C’è grossa crisi: la maggioranza di Governo si appresta a varare una manovra che non sembra piacere per primi a quelli che la devono votare e l’hanno persino scritta, figuriamoci al Paese. Le sue tre componenti sono in un conflitto più o meno aperto: fino alla settimana scorsa c’era chi immaginava retroscena in cui il siluramento dell’ex first gentleman fosse stato addirittura concordato tra Premier ed eredi Berlusconi, ma le cose non sembrano per niente stare così, e nel frattempo un nuovo turno di amministrative ha fatto registrare l’ennesimo fiasco della Lega. Salvini deve essere molto frustrato, tutto quello che faceva prima funzionava così bene, e adesso gli procura solo pesci in faccia. Il ministro Sangiuliano si lamenta delle entrate extra del suo vice Sgarbi, o forse no, non si capisce, ma insomma: il clima non è dei più sereni. Il potere è un grande collante, e quindi la situa potrebbe capitolare prima del previsto oppure no, andando avanti a tempo indeterminato. Tanto, cosa volete che sia, c’è solo un Paese che sta sprofondando nel declino.

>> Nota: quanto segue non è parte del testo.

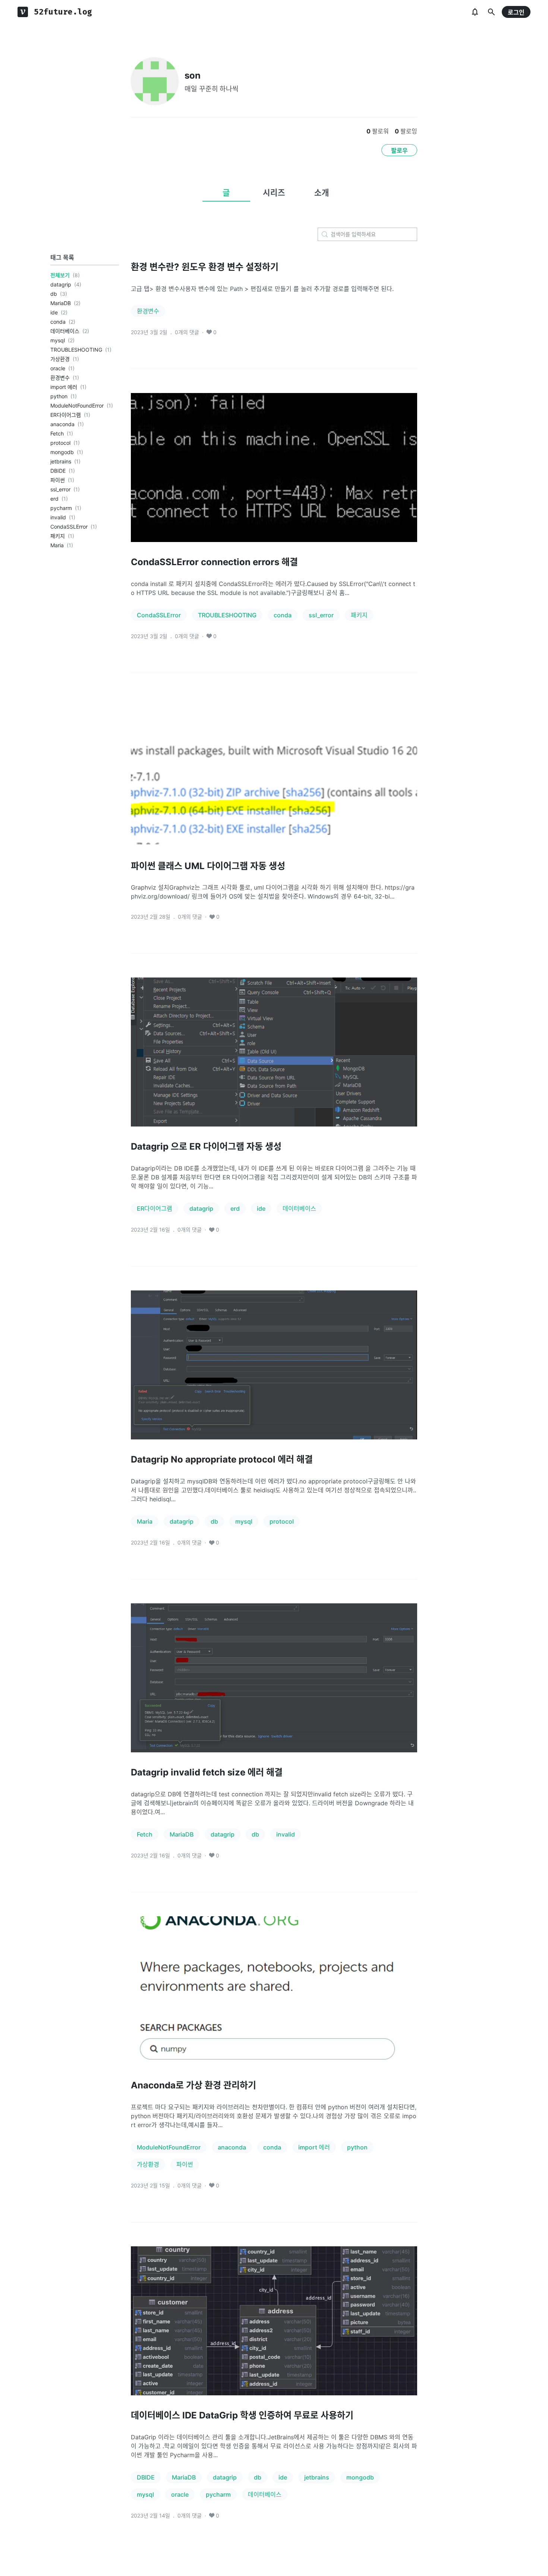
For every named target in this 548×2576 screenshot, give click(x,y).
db (53, 294)
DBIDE (58, 471)
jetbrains (60, 461)
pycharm (61, 508)
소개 (321, 192)
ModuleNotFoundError (77, 405)
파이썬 (57, 480)
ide (54, 312)
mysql (57, 340)
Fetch (57, 433)
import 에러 (63, 387)
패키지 (57, 536)
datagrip (60, 284)
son (193, 75)
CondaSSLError (69, 526)
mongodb (62, 452)
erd (54, 498)
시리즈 (274, 192)
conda (58, 322)
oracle (57, 368)
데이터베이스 (64, 331)
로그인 (516, 12)
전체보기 (60, 275)
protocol (60, 443)
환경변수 (60, 377)
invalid (58, 517)
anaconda (62, 424)
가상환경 (60, 359)
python (58, 396)
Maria (57, 545)
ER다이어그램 (65, 415)
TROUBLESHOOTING (76, 349)
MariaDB (60, 303)
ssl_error (60, 489)
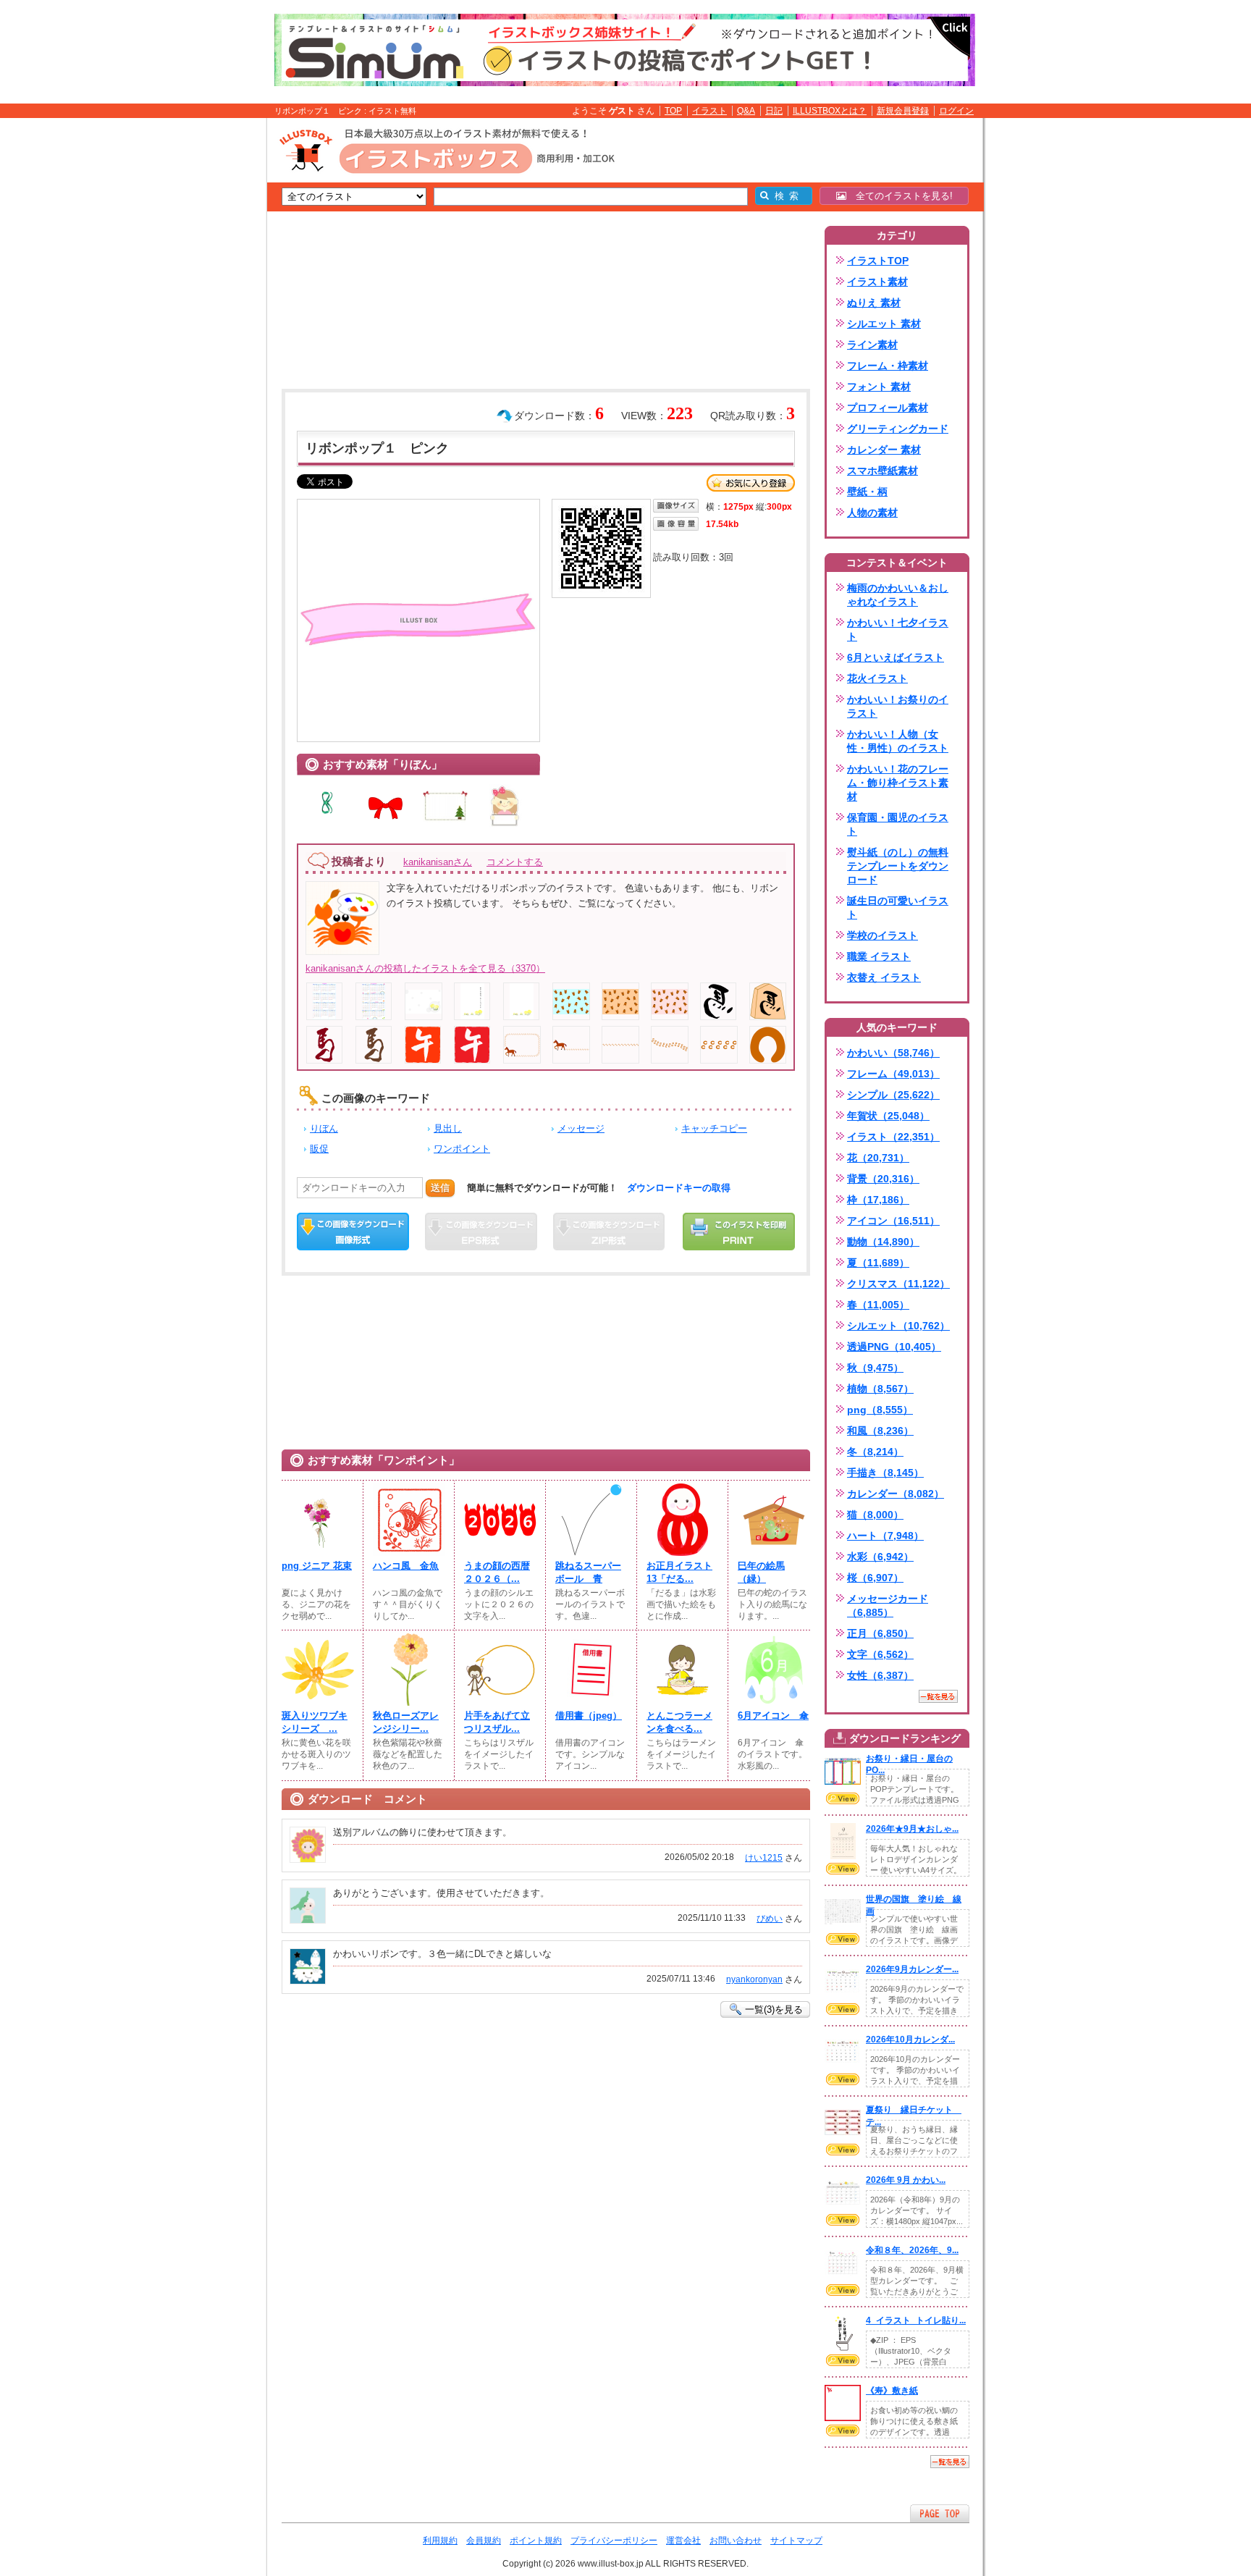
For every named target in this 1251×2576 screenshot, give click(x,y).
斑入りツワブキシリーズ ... (315, 1722)
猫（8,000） (875, 1514)
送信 (440, 1187)
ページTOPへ (939, 2513)
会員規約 (483, 2540)
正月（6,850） (880, 1633)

Ma lo abbiamo già visto con i governi a partecipazione pentastellata della precedente legislatura, quando ci chiedevamo come potessero accordarsi prima con la Lega, poi con il Pd, e poi con praticamente chiunque pur di rimanere aggrappati a qualche strapuntino, e la risposta era ed è che, perso quello, di loro non se ne sarebbe saputo più nulla (qualcuno ricorda Toninelli?). Applicando lo stesso ragionamento ai molti figuri che quotidianamente esternano sulla qualunque, ecco svelato il pièce de résistance in grado di tenere botta a qualsiasi sollecitazione, o quasi. Peraltro, se ci fate caso, è già da un paio di settimane che si registra una sorta di calma piatta, rispetto al continuo bombardamento di uscite che hanno caratterizzato i mesi precedenti: una strana pausa, nel consueto circo di dichiarazioni su rivalutazioni della X Mas, pulizie etniche, sgarri istituzionali e repertorio correlato. Forse è la crisi internazionale, che induce a comportamenti più saggi, o forse avvengono lo stesso ma non lo veniamo a sapere, visto che le pagine dei giornali hanno da raccontare cose un po’ più urgenti. Che questo però produca migliori politiche di governo, purtroppo no, non c’è pericolo.

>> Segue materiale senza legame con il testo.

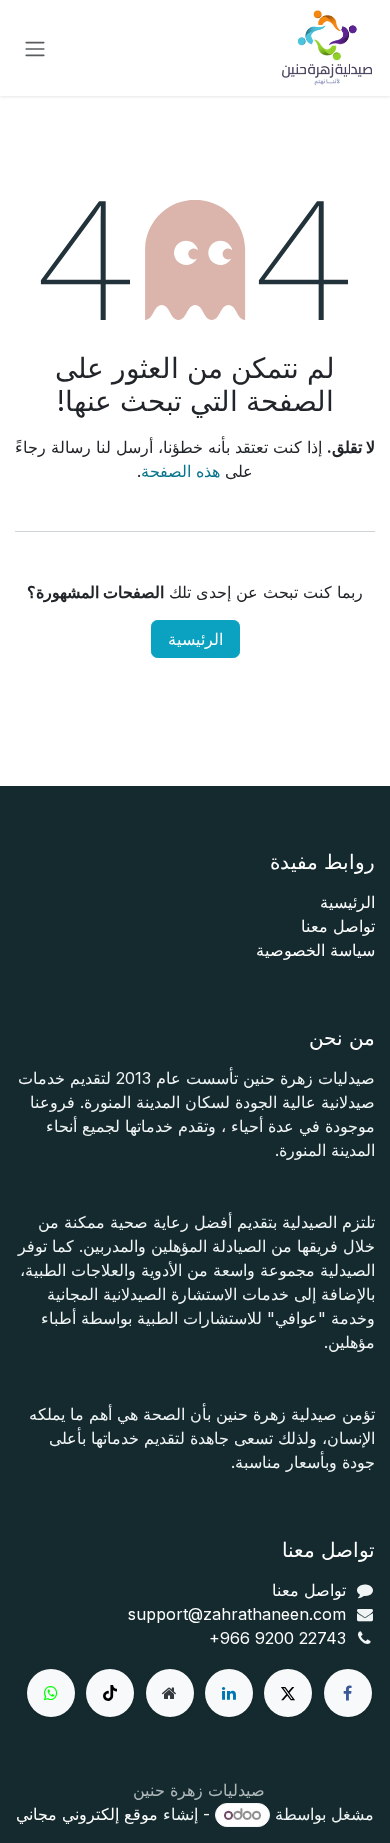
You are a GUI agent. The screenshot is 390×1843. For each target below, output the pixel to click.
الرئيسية (195, 639)
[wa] (51, 1693)
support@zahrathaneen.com (237, 1614)
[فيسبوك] (348, 1693)
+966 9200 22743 (277, 1638)
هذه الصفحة (180, 471)
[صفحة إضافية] (170, 1693)
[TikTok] (110, 1693)
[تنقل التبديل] (35, 48)
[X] (288, 1693)
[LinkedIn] (229, 1693)
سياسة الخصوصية (315, 950)
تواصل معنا (338, 926)
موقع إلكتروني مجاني (87, 1814)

Il che ci porta all’opposizione: il Pd non parteciperà alla prossima manifestazione per la pace, o meglio chi vorrà lo farà a titolo personale. Equivale a dire che il Pd, quello che una volta era il più grande partito di sinistra dell’occidente, non ha una posizione sul conflitto israelo-palestinese. Eppure ce n’erano, di fonti a cui appoggiarsi per esprimersi: dal segretario generale dell’Onu alle organizzazioni umanitarie, invece niente. L’impressione, forte, è che non ci sia una corretta percezione della realtà, o persone non all’altezza della medesima, che la comunicazione e le bagatelle quotidiane si mangino tutta l’attenzione che dovrebbe essere rivolta a questioni più pressanti. E che necessiterebbero di maggiore serietà, e anche del coraggio di prendere qualche posizione scomoda, lì per lì, ma dotata di un minimo di prospettiva, oltre che di gravitas.

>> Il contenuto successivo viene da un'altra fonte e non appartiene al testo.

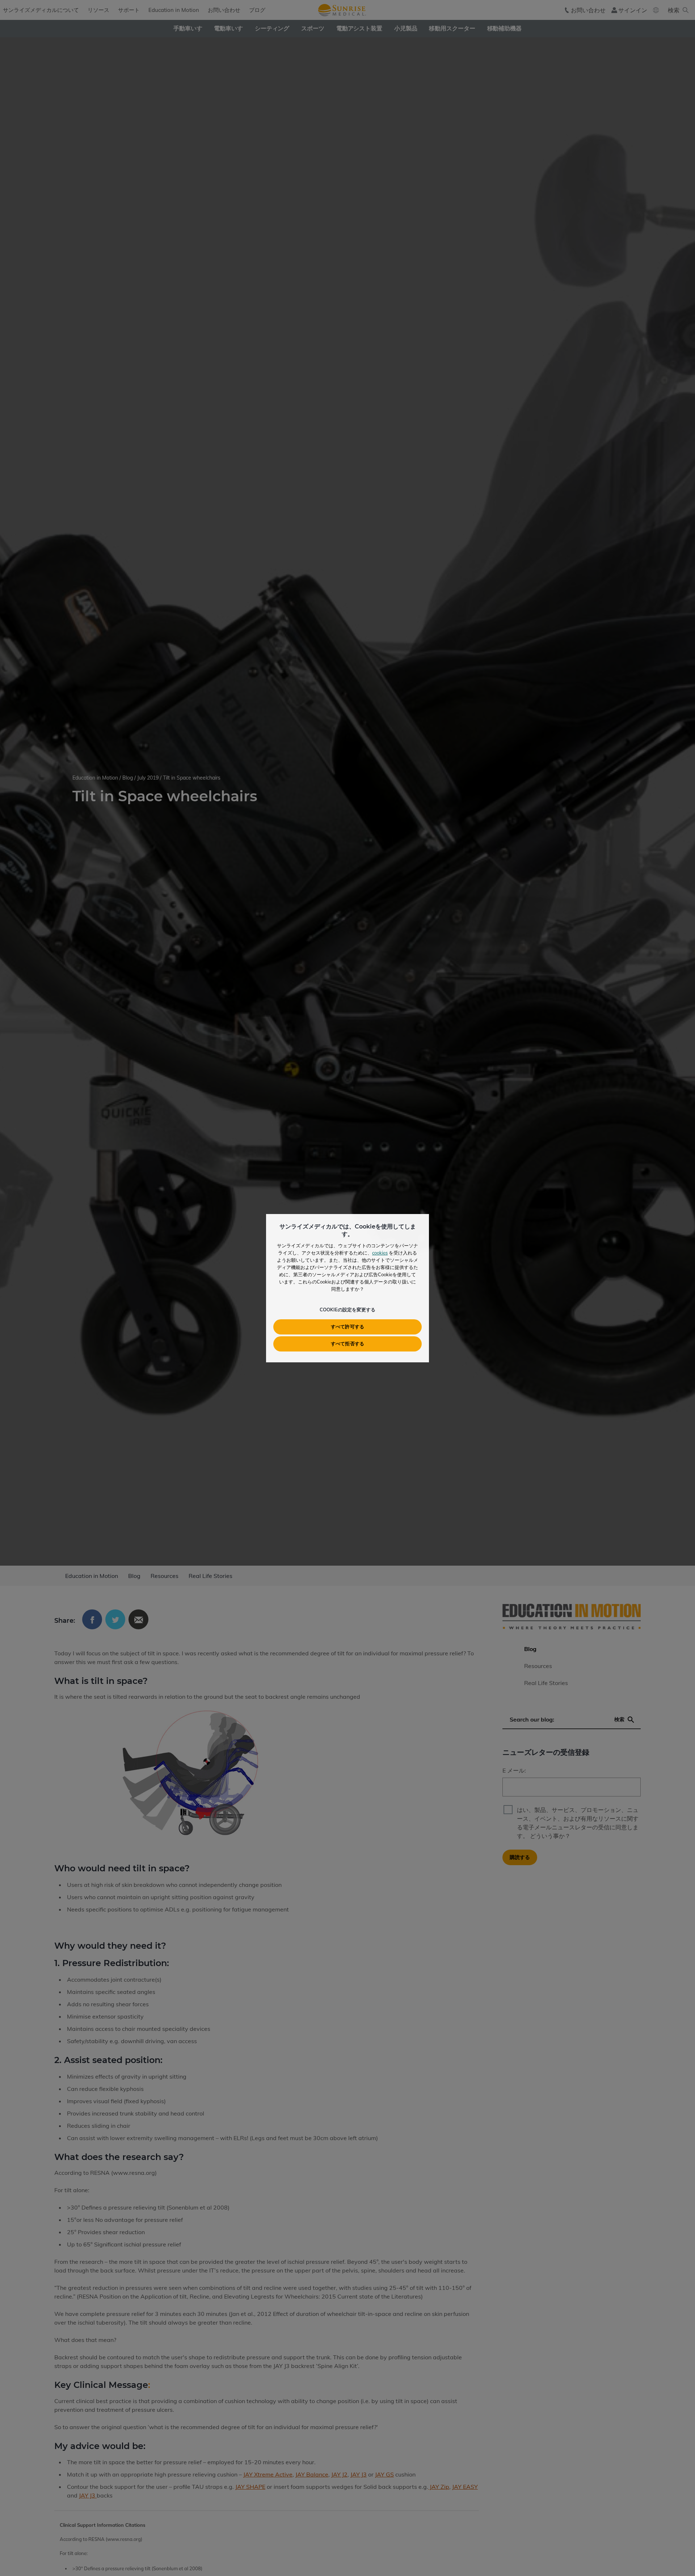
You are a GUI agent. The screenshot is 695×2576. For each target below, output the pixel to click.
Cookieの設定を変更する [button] (347, 1309)
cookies (380, 1253)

A proposito di latino, nell’anno 410 l’Impero romano d’Occidente era attraversato da tremende tensioni, tra barbari che premevano e usurpatori che complottavano. L’imperatore Onorio, poveretto, non era molto in grado di occuparsene, e nemmeno sembrava interessargli particolarmente, preferiva di gran lunga passare il tempo con la sua gallina da compagnia, che aveva chiamato Roma. Così, quando i Visigoti attaccarono la capitale e i suoi cortigiani andarono a dirgli che Roma era perduta, si racconta che lui commentò che non era possibile, perché l’amata bestiola era lì un attimo fa, che mangiava dalle sue mani. Fu la fine dell’impero, e non fu particolarmente gloriosa. Se continua così, non lo sarà nemmeno la nostra.